STAT1 overexpression triggers aplastic anemia: a pilot study unravelling novel pathogenetic insights in bone marrow failure.

We identified STAT1 gain of function (GOF) in a 32-year-old female with pallor, weakness, cough, and dyspnea admitted to our Division of Medicine. She had severe oral ulcers (OU), type 1 diabetes (T1DM), and pancytopenia. Bone marrow (BM) biopsy showed the absence of erythroid precursors. Peripheral blood parameters such as neutrophils < 500/mL, reticulocytes < 2%, and BM hypo-cellularity allowed to diagnose severe aplastic anemia. A heterozygous variant (p.520T>C, p.Cys174Arg) of STAT1 was uncovered. Thus, p.Cys174Arg mutation was investigated as potentially responsible for the patient's inborn immunity error and aplastic anemia. Although STAT1 GOF is rare, aplastic anemia is a more common condition; therefore, we explored STAT1 functional role in the pathobiology of BM failure.

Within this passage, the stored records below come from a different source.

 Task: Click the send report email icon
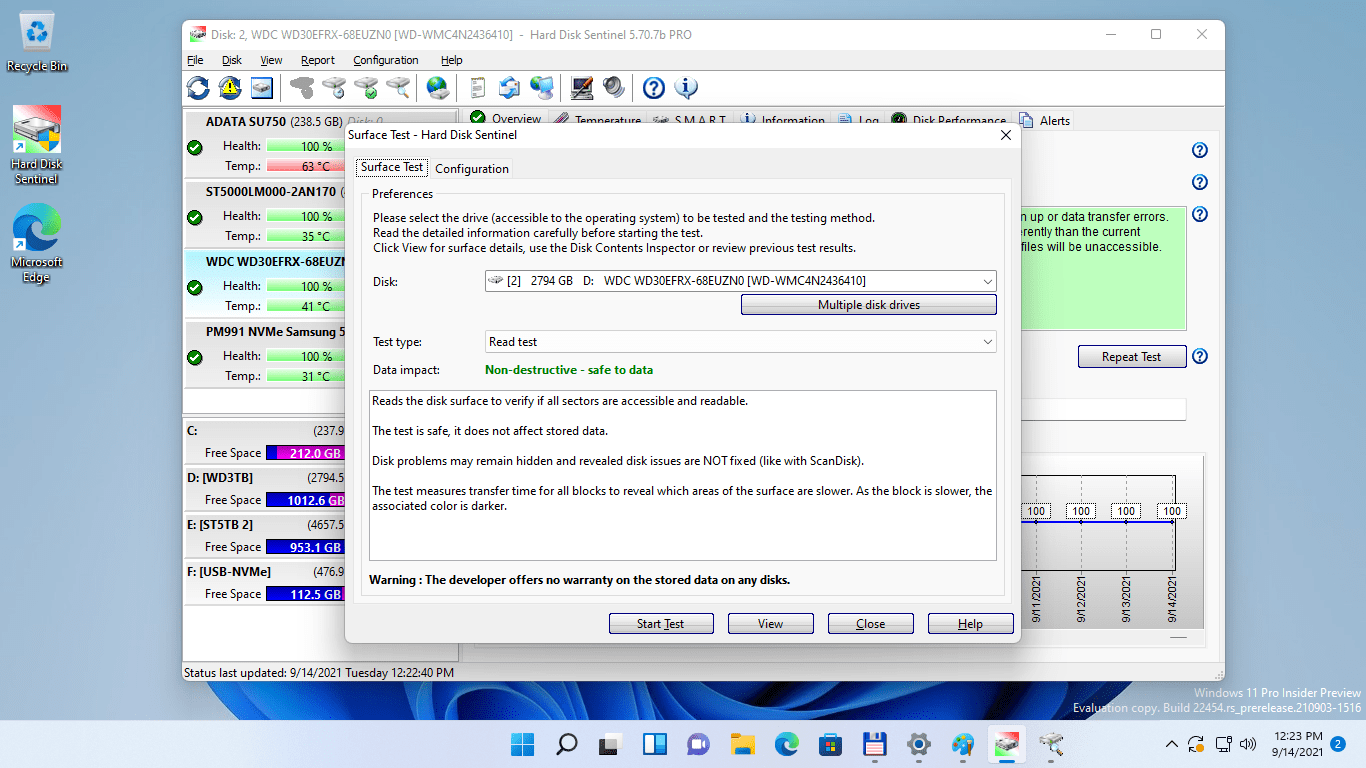(x=510, y=88)
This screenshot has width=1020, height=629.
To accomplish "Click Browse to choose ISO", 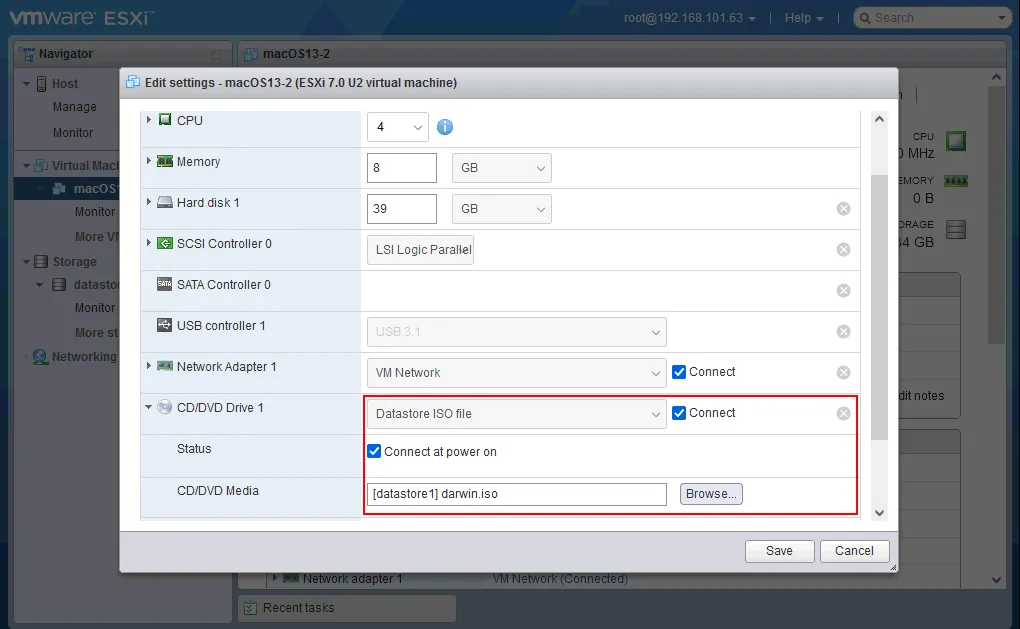I will pos(711,494).
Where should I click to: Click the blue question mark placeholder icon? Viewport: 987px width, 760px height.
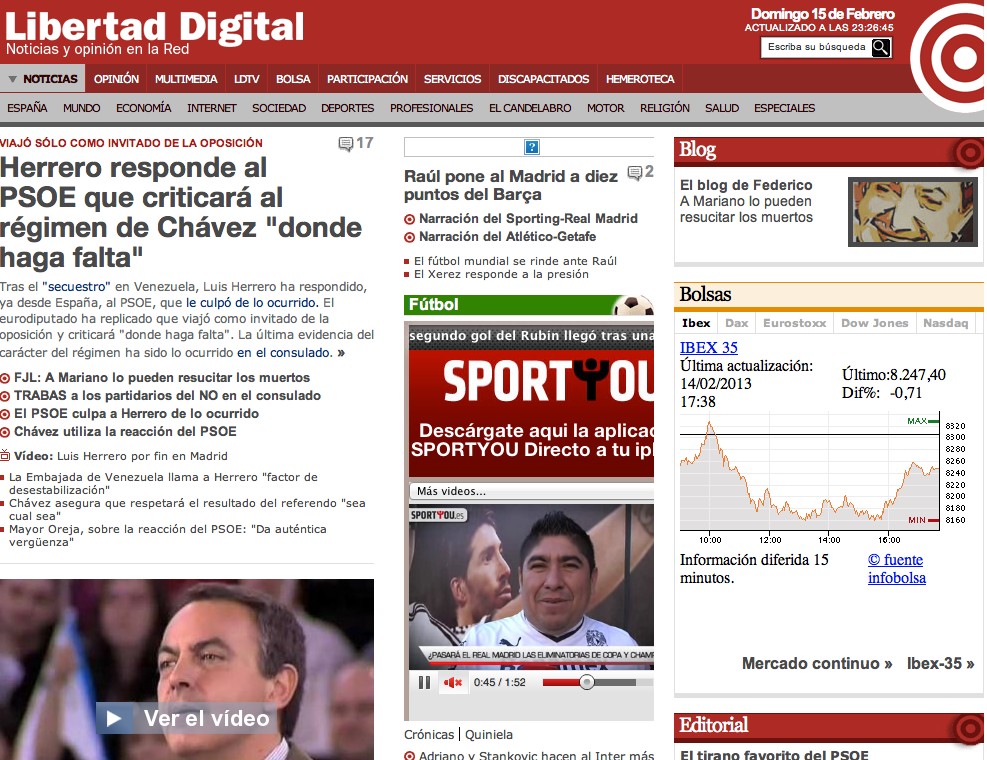(532, 148)
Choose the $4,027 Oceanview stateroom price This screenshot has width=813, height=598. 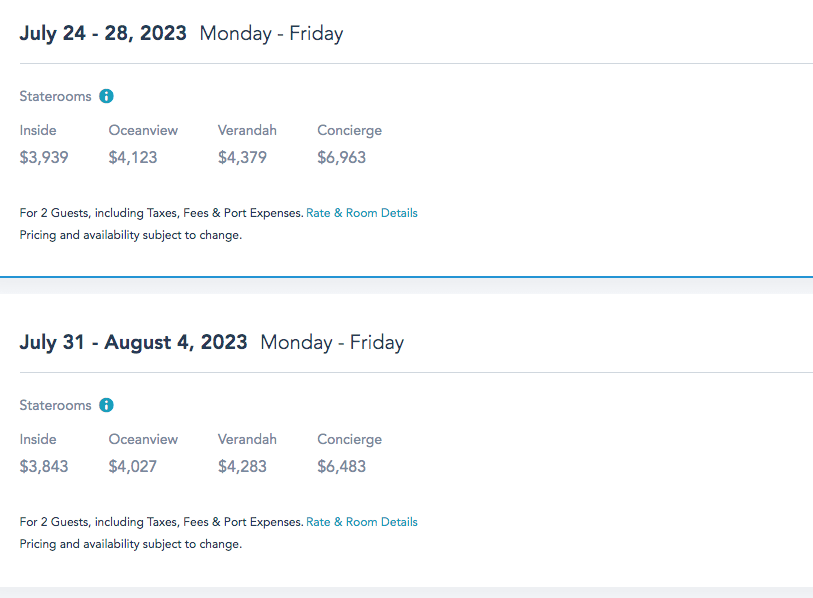tap(133, 466)
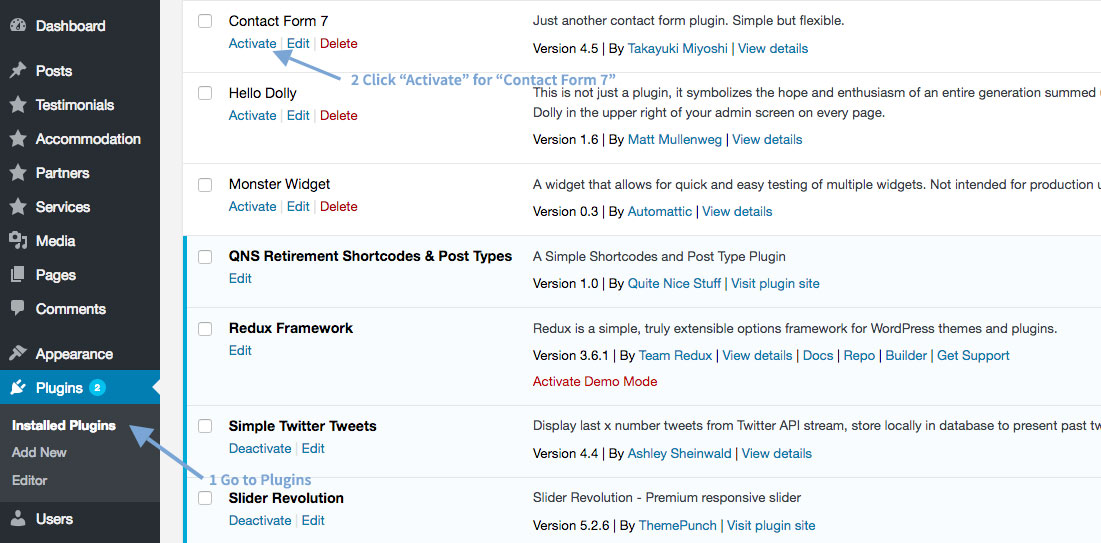Image resolution: width=1101 pixels, height=543 pixels.
Task: Delete the Monster Widget plugin
Action: tap(338, 207)
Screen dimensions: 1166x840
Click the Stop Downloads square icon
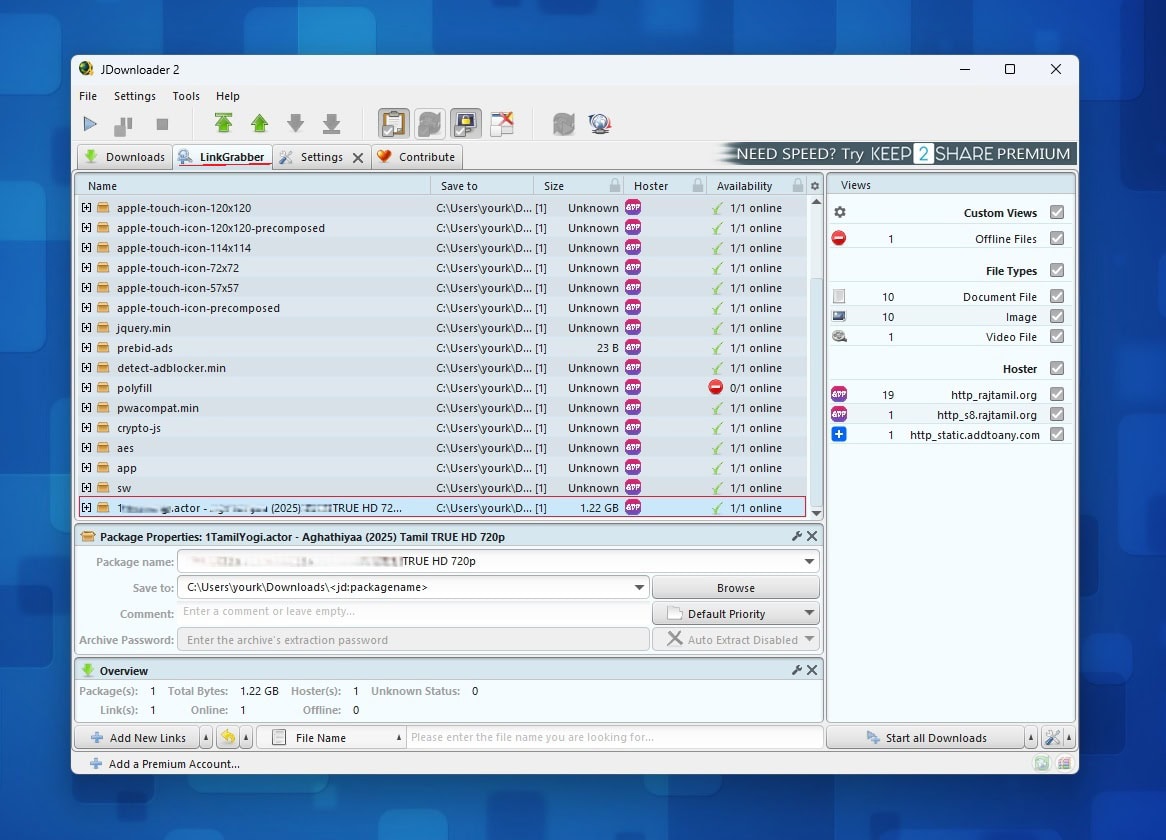coord(162,124)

Interestingly, in a cohort of six patients with idiopathic aplastic anemia, enhanced phospho-STAT1 levels were observed on BM immunostaining. Next, the most remarkable features associated with STAT1 signaling dysregulation were examined: in both pure red cell aplasia and aplastic anemia, CD8 T cell genetic variants and mutations display enhanced signaling activities related to the JAK-STAT pathway. Inborn errors of immunity may represent a paradigmatic condition to unravel crucial pathobiological mechanisms shared by common pathological conditions. Findings from our case-based approach and the phenotype correspondence to idiopathic aplastic anemia cases prompt further statistically powered prospective studies aiming to elucidate the exact role and theragnostic window for JAK/STAT targeting in this clinical context. Nonetheless, we demonstrate how a comprehensive study of patients with primary immunodeficiencies can lead to pathophysiologic insights and potential therapeutic approaches within a broader spectrum of aplastic anemia cases.